Colonia Centro Specialty
Churros El Moro
Eje Central Lázaro Cardenas, Centro Sur
This legendary "churreria" has been open in the same locale in the Centro since 1935 when the Spanish owners bought the property and imported the Spanish fried-dough delicacy to Mexico. They've been going ever since, in the same old building, with floor to ceiling tiled interiors, and the same menu of churros and four hot chocolate varieties—the thick Spanish version, traditional French style, cinnamon and vanilla-infused Mexican variety, and Swiss, which comes with whipped cream. There are a couple of new specialties on offer, including their take on the ice-cream sandwich, but nothing beats dipping a plain churro into a mug of hot chocolate. If the Centro is too much of a journey, they have a new stand at the Mercado Roma.

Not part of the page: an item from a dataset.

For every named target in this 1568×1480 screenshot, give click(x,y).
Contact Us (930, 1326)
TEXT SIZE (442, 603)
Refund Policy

Culinary Backstreets Walking Tour
So this isn't a specialty shop at all: it's actually a website and awesome tour company that organizes several monthly food tours in the Centro Histórico (and will lead you to some of the best specialty shops and purveyors). They've done an amazing job of finding rad street food stands and old-school treasures, and creating a totally enlightening tour that doesn't feel trite or touristy in the least. It's worth booking ahead as their small expeditions fill up quickly.
Dulcería de Celaya
5 de Mayo #39, Colonia Centro
This is one of the most beautiful candy shops in Mexico, if not the world. In the same spot in the Centro for over a century, the space itself is a relic from a time past: The wooden display cabinets, baroque-style mirrors, and even the sign haven't changed in over 100 years. The sweets haven't changed much either, as the Dulceria is one of the only places where you can still find such an array of traditional sweets from cajeta, to mazapan, to cocadas, to an insanely sweet, perfectly moist pay de rompope (eggnog cake).
5 de Febrero #28, Colonia Centro
Conchas, Orejas, Garibaldis, Bolillos, Teleras, etc., El Globo carries all the traditional breads and pastries, and is a weekly and sometimes daily stop in some households. Even though it's a large chain, there's still a nostalgic charm to its shops, the first of which opened in the 19th-century. Staff wear old-school pinstripe uniforms and you select your own breads and take them to the counter on battered pewter trays.